Recall that a dot product can be calculated as the product of the magnitudes (lengths) of each vector and the cosine of the angel between them. Visually, this is the transformation of two arrows in space.

\[ c = \mathbf{a} \cdot \mathbf{b} = |\mathbf{a}|\cdot|\mathbf{b}|\cdot\cos(\theta) \]

Alternatively, the dot product can be calculated as the multiplication and summation of each element of two matrices. This formation will be more helpful for understanding the application to machine learning.

\[ c= \bf{a} \cdot \mathbf{b} = \sum_{i=1}^{n} a_i b_i \]

As we’ve seen in previous exercises, a for loop that iterates element-wise over the vectors is extremely slow. But these operations can happen in parallel, via matrix multiplication.

The multiplication of an \(m\times n\) matrix with an \(n \times p\) matrix will be an \(m \times p\) matrix. Notice that the inner, \(n\), dimensions must match in order for a dot product to be possible.

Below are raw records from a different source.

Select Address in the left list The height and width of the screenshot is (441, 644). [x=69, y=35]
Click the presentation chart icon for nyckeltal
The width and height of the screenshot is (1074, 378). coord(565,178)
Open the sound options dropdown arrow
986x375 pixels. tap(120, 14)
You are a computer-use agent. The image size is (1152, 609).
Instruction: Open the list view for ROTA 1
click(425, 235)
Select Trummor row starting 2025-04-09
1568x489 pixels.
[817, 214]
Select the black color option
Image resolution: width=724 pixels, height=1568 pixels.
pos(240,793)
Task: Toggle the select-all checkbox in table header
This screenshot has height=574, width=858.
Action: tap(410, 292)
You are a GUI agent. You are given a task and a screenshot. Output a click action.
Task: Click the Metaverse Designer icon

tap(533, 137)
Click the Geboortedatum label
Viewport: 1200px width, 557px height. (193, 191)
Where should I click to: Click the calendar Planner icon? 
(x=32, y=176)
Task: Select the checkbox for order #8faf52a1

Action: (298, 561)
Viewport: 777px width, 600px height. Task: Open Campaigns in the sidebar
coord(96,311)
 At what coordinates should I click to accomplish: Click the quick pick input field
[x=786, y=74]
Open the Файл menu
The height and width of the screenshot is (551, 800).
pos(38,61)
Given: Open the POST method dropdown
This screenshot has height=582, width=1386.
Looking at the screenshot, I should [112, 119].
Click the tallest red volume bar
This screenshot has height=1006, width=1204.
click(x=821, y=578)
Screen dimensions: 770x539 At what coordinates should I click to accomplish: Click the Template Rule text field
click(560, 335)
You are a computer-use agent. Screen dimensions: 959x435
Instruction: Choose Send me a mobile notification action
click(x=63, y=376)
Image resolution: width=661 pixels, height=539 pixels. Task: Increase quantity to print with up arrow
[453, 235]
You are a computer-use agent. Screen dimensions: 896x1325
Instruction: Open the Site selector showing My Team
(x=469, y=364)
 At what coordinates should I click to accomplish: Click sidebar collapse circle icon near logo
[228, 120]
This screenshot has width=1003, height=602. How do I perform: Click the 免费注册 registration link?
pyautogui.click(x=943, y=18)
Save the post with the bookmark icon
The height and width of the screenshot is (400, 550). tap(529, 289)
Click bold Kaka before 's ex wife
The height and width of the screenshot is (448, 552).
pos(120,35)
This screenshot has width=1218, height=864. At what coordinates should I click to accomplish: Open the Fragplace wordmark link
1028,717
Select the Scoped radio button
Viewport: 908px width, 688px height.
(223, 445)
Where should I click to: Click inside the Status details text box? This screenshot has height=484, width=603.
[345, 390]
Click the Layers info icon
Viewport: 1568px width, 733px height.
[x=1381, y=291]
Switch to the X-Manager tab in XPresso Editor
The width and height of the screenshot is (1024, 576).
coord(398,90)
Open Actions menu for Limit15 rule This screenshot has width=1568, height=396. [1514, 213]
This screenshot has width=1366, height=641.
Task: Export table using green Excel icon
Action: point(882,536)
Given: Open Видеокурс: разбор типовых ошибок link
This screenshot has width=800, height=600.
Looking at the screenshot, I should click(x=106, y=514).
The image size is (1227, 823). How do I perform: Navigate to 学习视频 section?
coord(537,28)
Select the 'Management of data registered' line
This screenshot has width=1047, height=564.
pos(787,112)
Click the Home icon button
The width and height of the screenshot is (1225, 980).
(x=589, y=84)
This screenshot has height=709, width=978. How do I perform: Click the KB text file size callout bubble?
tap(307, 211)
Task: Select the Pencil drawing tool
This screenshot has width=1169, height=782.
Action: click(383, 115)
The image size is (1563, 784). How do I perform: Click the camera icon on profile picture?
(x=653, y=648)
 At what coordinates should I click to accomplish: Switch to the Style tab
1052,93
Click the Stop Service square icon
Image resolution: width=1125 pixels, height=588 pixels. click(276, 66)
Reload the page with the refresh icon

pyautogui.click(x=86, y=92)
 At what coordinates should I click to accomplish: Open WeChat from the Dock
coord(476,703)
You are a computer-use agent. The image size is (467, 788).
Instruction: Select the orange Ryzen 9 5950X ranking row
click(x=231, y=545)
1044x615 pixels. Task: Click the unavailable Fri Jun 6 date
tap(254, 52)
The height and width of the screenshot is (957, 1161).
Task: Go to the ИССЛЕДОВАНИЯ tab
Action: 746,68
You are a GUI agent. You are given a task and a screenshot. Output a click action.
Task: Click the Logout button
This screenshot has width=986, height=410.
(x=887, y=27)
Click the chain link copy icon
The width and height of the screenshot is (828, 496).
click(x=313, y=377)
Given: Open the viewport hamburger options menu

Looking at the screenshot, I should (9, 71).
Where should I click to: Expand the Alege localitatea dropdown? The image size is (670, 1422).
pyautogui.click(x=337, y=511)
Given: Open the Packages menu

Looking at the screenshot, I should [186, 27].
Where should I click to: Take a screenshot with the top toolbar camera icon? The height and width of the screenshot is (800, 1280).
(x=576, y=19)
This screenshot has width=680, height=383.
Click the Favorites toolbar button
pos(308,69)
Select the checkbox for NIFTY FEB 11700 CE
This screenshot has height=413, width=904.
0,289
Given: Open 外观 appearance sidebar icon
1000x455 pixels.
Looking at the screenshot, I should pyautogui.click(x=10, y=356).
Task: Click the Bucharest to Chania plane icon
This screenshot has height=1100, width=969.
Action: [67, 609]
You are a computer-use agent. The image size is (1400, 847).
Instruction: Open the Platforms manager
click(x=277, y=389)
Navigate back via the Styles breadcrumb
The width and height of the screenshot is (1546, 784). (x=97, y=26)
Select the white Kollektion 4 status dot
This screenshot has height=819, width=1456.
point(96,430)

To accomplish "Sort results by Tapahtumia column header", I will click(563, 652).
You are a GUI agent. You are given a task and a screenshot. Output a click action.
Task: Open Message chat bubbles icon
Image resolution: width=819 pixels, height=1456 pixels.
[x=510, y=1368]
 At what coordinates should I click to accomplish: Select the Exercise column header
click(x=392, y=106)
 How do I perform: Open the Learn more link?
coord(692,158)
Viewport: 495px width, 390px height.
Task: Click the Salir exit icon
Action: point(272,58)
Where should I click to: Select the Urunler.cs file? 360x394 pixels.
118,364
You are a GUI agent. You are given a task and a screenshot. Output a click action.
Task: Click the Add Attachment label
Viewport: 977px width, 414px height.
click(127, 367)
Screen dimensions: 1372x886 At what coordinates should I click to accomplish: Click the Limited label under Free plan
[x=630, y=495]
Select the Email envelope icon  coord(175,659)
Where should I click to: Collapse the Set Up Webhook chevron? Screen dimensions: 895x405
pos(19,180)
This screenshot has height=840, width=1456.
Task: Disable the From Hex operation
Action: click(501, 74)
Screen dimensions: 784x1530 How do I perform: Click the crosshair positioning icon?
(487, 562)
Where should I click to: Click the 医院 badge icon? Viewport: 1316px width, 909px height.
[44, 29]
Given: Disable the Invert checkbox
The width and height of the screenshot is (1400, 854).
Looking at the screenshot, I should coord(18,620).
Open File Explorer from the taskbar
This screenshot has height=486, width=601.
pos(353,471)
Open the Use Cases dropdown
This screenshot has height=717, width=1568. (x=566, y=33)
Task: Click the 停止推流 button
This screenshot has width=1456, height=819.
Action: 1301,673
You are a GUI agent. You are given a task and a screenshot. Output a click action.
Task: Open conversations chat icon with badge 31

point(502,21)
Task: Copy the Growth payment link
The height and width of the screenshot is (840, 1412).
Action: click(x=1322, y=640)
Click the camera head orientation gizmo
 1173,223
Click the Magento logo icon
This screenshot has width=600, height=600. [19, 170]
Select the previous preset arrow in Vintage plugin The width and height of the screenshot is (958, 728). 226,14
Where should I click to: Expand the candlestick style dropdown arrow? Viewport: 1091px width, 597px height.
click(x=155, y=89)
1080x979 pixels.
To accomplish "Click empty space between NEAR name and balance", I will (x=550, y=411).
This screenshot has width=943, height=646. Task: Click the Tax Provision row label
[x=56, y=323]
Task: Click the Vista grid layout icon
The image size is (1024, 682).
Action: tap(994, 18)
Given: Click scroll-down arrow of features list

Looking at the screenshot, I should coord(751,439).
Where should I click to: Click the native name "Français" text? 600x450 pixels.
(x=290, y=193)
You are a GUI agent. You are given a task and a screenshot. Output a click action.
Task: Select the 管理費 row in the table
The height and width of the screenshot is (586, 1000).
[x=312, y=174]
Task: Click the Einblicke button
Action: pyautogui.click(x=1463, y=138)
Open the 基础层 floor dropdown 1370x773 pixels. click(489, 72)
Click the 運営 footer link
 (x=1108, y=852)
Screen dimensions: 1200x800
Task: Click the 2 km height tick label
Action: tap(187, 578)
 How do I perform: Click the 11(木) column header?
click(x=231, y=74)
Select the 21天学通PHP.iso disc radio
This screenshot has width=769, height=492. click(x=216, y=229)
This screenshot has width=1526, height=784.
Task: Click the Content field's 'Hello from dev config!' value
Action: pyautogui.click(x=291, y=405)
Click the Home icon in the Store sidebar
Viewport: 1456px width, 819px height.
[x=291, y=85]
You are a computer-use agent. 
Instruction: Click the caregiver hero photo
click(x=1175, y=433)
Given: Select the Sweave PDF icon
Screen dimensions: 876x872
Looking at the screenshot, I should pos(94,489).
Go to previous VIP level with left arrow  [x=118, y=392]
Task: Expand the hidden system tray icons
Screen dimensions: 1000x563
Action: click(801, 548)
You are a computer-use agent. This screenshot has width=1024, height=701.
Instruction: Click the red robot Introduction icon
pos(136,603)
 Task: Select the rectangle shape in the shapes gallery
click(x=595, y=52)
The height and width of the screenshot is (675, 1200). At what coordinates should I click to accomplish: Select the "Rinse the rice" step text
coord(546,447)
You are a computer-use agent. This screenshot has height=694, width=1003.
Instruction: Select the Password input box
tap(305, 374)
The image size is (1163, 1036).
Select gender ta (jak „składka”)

\[ \mathbf{C} = \mathbf{A} \mathbf{B}, \quad \text{where} \quad C_{ij} = \sum_{k=1}^{n} A_{ik} B_{kj}\]

Tensors in Neural Networks#

Recall that tensors are multi-dimensional matricies and that DNNs operate on tensors via three types of layers:

Input layer accepts a batch of samples, where each sample is an N-dimension tensor of data.
Hidden layers handle the work of extracting features from each sample.
Output layer provides probabilities that a sample belongs to a particular class.

The neurons in each layer are linked through a series of connections, each of which is assigned a specific weight. The weight of a link from one neuron to the next signifies the importance of the first neuron to the neuron in the next layer.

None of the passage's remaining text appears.